_Directions_
Quote the passage of the classifieds-title regex thread between "I need a special" and "single quote signs.", inclusive.

_Text segment_
• • • • •

21

I need a special regular expression and have no experience in them whatsoever, so I am turning to you guys on this one.

I need to validate a classifieds title field so it doesn't have any special characters in it, almost.

Only letters and numbers should be allowed, and also the three Swedish letters å, ä, ö (upper- or lowercase).

Besides the above, these should also be allowed:

  • The "&" sign.
  • Parentheses "()"
  • Mathematical signs "-", "+", "%", "/", "*"
  • Dollar and Euro signs
  • One accent signed letter: "é". // Only this one is required
  • Double quote and single quote signs.
  • The comma "," and point "." signs
Greg Bacon
  • 134,834
  • 32
  • 188
  • 245
  • 3
    FYI, the "accent sign" is not a separate character. Much as å and a are different characters, so are é and e (and ú and u, etc.), at least as far as computers are concerned. – David Gelhar May 07 '10 at 13:13
  • Then only the é is required, thanks –  May 07 '10 at 13:14
  • 1
    What encoding are you expecting the string to be in? (obviously not ascii, utf-8?) Why are you removing the characters? It appears like html escaping the string would be a better solution than regex matching each bad character and removing it. – marr75 May 07 '10 at 13:15
  • If this is not a language specific question, please remove the language tags. – Gumbo May 07 '10 at 13:18

4 Answers4

37

Try this:

^[\s\da-zA-ZåäöÅÄÖ&()+%/*$€é,.'"-]*$

Breakdown:

^ = matches the start of the string

[...]* = matches any characters (or ranges) inside the brackets one or more times

$ = matches the end of the string

Updated with all the suggestions from the comments. Thanks guys!

• • • • •

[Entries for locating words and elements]
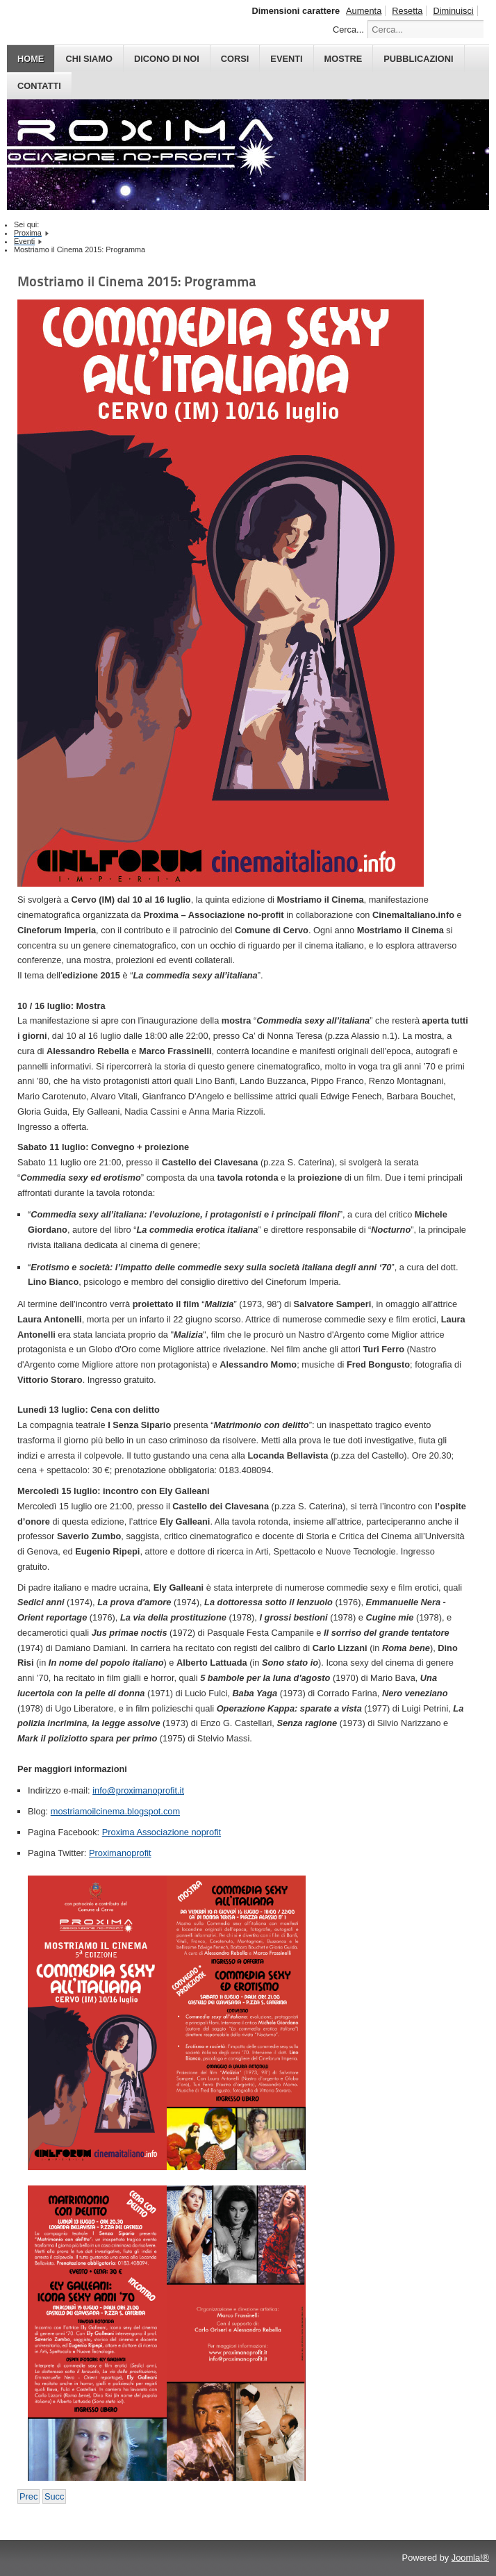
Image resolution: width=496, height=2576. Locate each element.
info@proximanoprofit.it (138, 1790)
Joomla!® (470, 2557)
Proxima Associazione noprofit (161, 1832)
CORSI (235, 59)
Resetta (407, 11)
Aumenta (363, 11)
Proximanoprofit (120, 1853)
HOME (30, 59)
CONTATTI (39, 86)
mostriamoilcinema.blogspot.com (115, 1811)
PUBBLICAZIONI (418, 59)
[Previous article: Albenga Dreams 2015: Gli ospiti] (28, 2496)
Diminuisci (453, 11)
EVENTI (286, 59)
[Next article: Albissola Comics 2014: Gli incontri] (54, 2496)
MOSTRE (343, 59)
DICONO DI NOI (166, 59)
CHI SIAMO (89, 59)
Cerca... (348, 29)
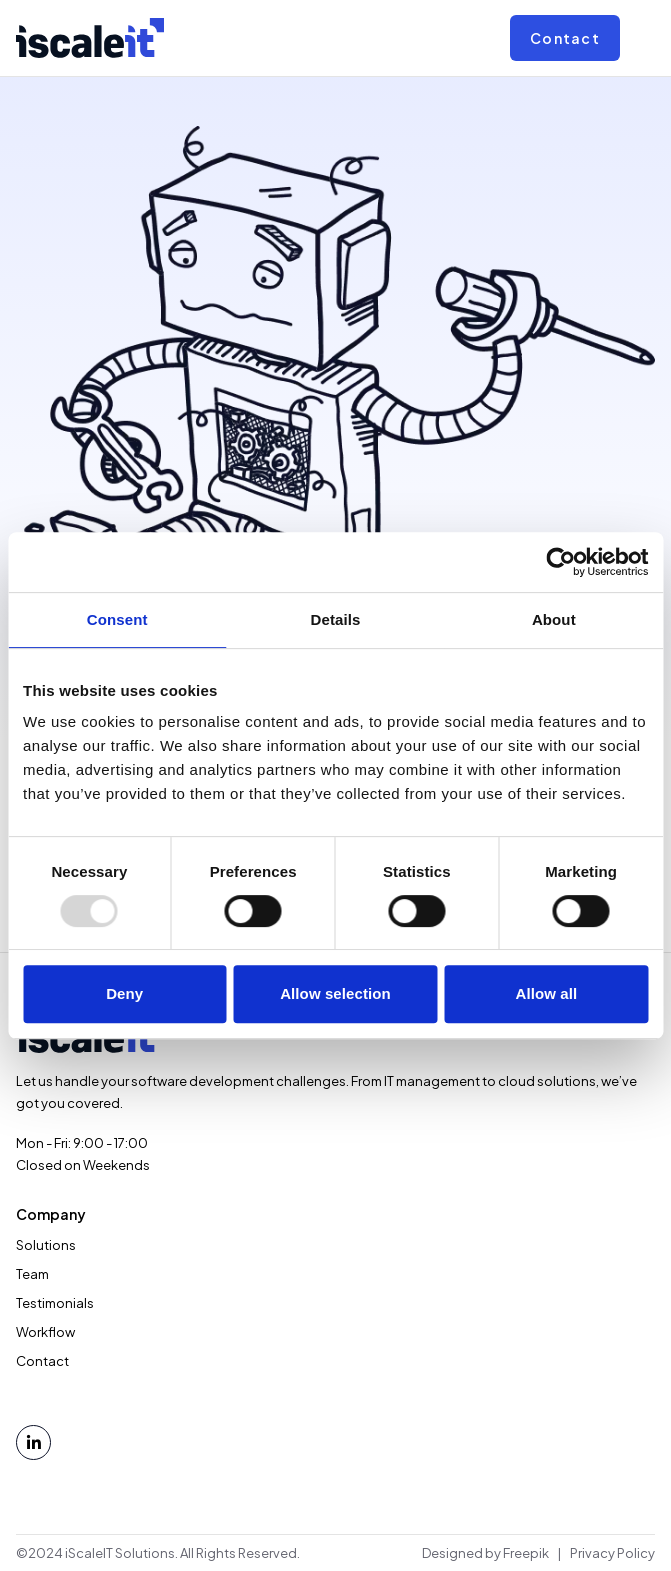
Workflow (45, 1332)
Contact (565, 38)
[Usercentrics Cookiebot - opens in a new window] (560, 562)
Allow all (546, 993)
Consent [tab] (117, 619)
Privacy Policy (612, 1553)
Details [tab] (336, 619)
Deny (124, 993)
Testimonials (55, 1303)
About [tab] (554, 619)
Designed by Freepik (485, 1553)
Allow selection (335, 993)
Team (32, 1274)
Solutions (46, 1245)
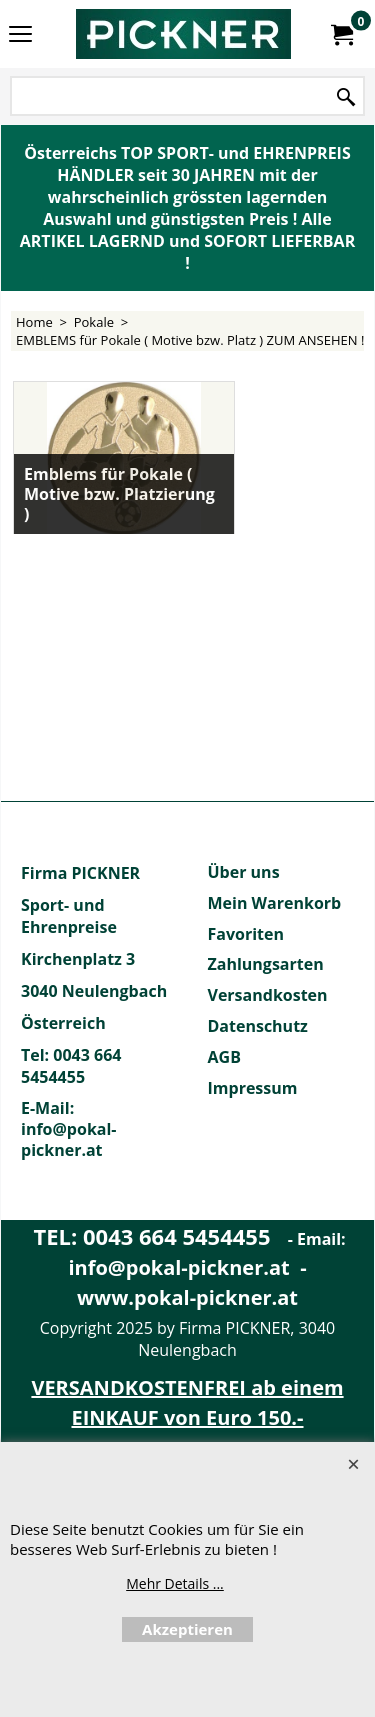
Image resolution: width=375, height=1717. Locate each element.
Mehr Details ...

• • • • •

_Solution_
I need a special regular expression and have no experience in them whatsoever, so I am turning to you guys on this one.

I need to validate a classifieds title field so it doesn't have any special characters in it, almost.

Only letters and numbers should be allowed, and also the three Swedish letters å, ä, ö (upper- or lowercase).

Besides the above, these should also be allowed:

  • The "&" sign.
  • Parentheses "()"
  • Mathematical signs "-", "+", "%", "/", "*"
  • Dollar and Euro signs
  • One accent signed letter: "é". // Only this one is required
  • Double quote and single quote signs.